Light reading

Senior Features Writer

It’s probably a fair assumption that readers of The Engineer are avid consumers of information and news. And as such we are all at various stages of flux in our ‘digital lifestyles’ – that is, in the technologies we use to consume that information.

Some will still no doubt still prefer paper most of the time, occasionally dipping into the online versions of their chosen titles for top-ups; while others will considers themselves true pioneers by adopting the latest digital viewing devices.  

What we can say with near certainty is that these devices will be viewed in the not too distant future as technological ‘missing links’ (to borrow a term from evolutionary biology normally used to refer to transitional fossils). Yes, things like the iPad and Kindle are proving incredibly popular, but they are rather strange things when you break them down. The former is undoubtedly an impressive and powerful bit of kit, but tries to be everything to everyone and falls very much short of being truly absorbing, enjoyable reading experience. The latter, meanwhile, is a one trick pony addressing issues of screen glare but not doing a lot else.

Now we’ve been promised alternatives before with flexible, newspaper-like plastic electronic devices, but due to technological shortcomings, or just failing to define who they were really for, they have not made it anywhere near to market.

However a new collaborative project is taking a very different approach to addressing our digital lifestyle needs by focusing on how technology is actually used.

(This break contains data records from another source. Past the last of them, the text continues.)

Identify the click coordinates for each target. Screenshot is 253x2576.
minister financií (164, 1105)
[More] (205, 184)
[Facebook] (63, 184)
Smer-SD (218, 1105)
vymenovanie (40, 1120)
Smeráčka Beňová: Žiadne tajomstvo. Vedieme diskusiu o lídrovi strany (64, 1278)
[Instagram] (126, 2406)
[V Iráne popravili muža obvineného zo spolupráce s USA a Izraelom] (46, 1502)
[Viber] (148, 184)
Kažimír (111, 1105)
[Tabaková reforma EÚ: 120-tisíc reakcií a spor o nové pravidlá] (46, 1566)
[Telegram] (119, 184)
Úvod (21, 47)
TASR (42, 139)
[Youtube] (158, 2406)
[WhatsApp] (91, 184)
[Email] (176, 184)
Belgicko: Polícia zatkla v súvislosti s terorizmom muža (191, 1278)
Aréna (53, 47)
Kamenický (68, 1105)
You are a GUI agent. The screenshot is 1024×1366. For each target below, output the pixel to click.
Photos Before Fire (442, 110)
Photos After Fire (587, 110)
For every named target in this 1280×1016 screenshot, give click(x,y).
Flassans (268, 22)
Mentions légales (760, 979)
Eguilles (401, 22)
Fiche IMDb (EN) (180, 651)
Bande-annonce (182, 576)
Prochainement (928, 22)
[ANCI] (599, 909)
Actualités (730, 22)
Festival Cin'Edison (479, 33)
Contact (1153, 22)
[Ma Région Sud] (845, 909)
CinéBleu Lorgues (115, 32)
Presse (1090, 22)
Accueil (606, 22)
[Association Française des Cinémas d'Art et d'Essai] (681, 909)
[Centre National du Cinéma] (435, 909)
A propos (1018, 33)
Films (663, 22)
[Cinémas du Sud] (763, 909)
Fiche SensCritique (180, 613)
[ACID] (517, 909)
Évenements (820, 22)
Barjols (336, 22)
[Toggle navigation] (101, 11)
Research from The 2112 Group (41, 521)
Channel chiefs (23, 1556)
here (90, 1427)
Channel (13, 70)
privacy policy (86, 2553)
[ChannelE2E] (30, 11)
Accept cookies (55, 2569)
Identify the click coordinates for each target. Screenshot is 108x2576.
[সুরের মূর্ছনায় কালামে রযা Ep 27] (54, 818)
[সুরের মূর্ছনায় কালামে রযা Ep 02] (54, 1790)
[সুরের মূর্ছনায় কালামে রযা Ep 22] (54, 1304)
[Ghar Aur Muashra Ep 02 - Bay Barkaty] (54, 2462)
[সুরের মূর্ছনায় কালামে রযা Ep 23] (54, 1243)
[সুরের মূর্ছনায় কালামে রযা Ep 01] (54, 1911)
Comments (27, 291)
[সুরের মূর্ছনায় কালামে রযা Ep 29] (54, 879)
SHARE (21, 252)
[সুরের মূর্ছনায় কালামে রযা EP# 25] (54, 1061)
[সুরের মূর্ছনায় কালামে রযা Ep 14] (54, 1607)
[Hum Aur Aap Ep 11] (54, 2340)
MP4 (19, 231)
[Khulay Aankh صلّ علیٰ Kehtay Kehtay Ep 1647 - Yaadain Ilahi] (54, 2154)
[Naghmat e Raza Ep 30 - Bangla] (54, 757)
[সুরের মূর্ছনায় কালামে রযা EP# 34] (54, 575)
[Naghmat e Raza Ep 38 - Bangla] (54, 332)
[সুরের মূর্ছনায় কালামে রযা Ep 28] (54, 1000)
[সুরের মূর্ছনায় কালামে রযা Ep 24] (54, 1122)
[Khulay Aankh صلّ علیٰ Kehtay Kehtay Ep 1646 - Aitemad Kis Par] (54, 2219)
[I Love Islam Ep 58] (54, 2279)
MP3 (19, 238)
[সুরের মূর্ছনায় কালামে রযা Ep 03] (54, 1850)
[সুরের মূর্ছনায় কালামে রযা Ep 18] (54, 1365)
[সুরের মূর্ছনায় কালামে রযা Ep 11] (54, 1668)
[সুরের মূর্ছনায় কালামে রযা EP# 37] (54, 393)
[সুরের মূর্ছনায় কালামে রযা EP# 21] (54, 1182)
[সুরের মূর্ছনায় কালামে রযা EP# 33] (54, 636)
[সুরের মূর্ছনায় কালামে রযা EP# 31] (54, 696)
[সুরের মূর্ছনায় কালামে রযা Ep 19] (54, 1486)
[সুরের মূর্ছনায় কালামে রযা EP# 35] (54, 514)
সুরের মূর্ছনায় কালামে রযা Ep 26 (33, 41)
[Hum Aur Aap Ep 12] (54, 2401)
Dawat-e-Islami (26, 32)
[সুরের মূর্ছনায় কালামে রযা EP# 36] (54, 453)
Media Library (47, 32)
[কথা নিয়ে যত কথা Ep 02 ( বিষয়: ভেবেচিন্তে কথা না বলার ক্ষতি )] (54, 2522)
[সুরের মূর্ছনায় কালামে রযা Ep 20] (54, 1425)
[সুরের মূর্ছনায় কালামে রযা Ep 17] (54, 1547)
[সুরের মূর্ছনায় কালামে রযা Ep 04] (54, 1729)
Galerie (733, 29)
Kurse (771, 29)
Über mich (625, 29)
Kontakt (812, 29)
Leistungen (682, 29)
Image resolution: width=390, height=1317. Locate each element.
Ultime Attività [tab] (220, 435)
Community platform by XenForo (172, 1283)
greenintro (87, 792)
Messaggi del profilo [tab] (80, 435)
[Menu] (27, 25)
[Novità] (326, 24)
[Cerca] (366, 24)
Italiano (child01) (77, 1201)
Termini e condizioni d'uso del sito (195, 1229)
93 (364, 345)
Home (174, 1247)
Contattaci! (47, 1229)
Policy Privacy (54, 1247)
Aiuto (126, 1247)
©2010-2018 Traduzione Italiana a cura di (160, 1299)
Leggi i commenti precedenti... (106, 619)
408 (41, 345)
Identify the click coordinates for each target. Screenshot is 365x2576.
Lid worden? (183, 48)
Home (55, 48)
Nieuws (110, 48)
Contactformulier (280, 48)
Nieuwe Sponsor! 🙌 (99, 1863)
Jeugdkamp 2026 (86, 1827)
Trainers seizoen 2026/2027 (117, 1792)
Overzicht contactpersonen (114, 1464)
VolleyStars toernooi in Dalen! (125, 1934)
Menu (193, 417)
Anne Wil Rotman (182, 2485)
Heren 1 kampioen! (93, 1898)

The Interactive Newsprint project is led by the University of Central Lancashire (UCLAN’s) renowned School of Journalism, Media and Communication with Cambridge University spin-out Novalia as industrial partners and public funding from the Digital Economy Programme.

They have created what they claim is the ‘world’s first internet-enabled newspaper’ using Novalia’s proprietary Interactive Printed Media (IPM) technology.

The aim is to work with journalists, electronic engineers and most importantly readers in the local community to address how best to deliver content through this platform.

While the project is pointedly not simply about dazzling people with technology, it’s worth taking a moment to look at the specs.

Printed electronics is a technology for fabricating electronic devices on materials such as paper, plastic, and textiles using electrically functional inks in combination with standard printing processes such as screen printing, offset lithography, and ink-jet printing.

Headline applications include TV screens printed into the wallpaper, touch-sensitive shop displays, and food and drug packaging that monitors the temperature of its contents and shifts the sell-by date accordingly for example.

It’s an area where the UK has particular expertise with research hubs such as Swansea University’s Welsh Centre for Printing and Coating. (The question, as ever, is how to commercialise the technology and get Britain’s 15,000-odd printers onboard before industrial giants like Germany’s BASF can steal a march … but that’s a different story).

The device used in the current project is a flexible paper-based product that has the ability to download text and simple images. It uses capacitive e-inks allowing touch navigation gestures. There are also ambitions to include certain digital devices such as microphones. (I’ll hopefully be examining the technology claims more closely in a news article soon).

Using this technology platform the team has been working on the project for several months now testing demonstrators in both a lab and field setting to explore new forms of ‘digital storytelling’ and effective ways of connecting communities to the content they’re most interested in.

While understandably details are sketchy given the ongoing nature of the project, some ideas include notice board display or picture frame containing active paper to which community club members could broadcast news in short SMS text messages and voicemails.

Meanwhile experiments with audio could include the ability to listen to the newspaper being read in local Lancashire accents.

‘We’re not just inheriting an ipad and being told we need to use it in this way or that way — we’re actually able to shape that some of that process and that useability,’ Paul Egglestone, Digital Co-ordinator at UCLAN told The Engineer.

‘Within our community-based workshops they write down their ideas, in a participatory design process, and we go away and try and work out the essence of what they want and deliver the best of that. We’re trying to avoid the kind of relationship where we go back to them say: “That’s all great, and we heard everything you wanted, but actually we’ve got this great platform and it does all this even better”.’

Clearly there’s a need here since local print newspapers are in their death throes, and despite some valiant efforts by entrepreneurial journalists to set up ‘hyperlocal’ websites, online offerings are pretty awful. And of course this also applies not just to local news and information but niche communities in the science and engineering.

While I think the project is heading in the right direction by addressing users’ needs, ultimately I don’t think it will deliver a silver bullet device that will slay the hegemony of the iPad and Kindle. What it could do, though, is provide a valuable body of work to draw upon when it comes to designing the next generation of devices, whatever they might be, and deciding what technology might be worth perusing and what is likely to be a dead end.

‘What I’d love to see in a few years time is a community that’s able to work with their local printer — because we know we can print all this e-ink using standard offset litho printing — that there’s somebody to programme the level of interactivity, and there are community reporters that can create the right content and there you have a new business model,’ said Egglestone.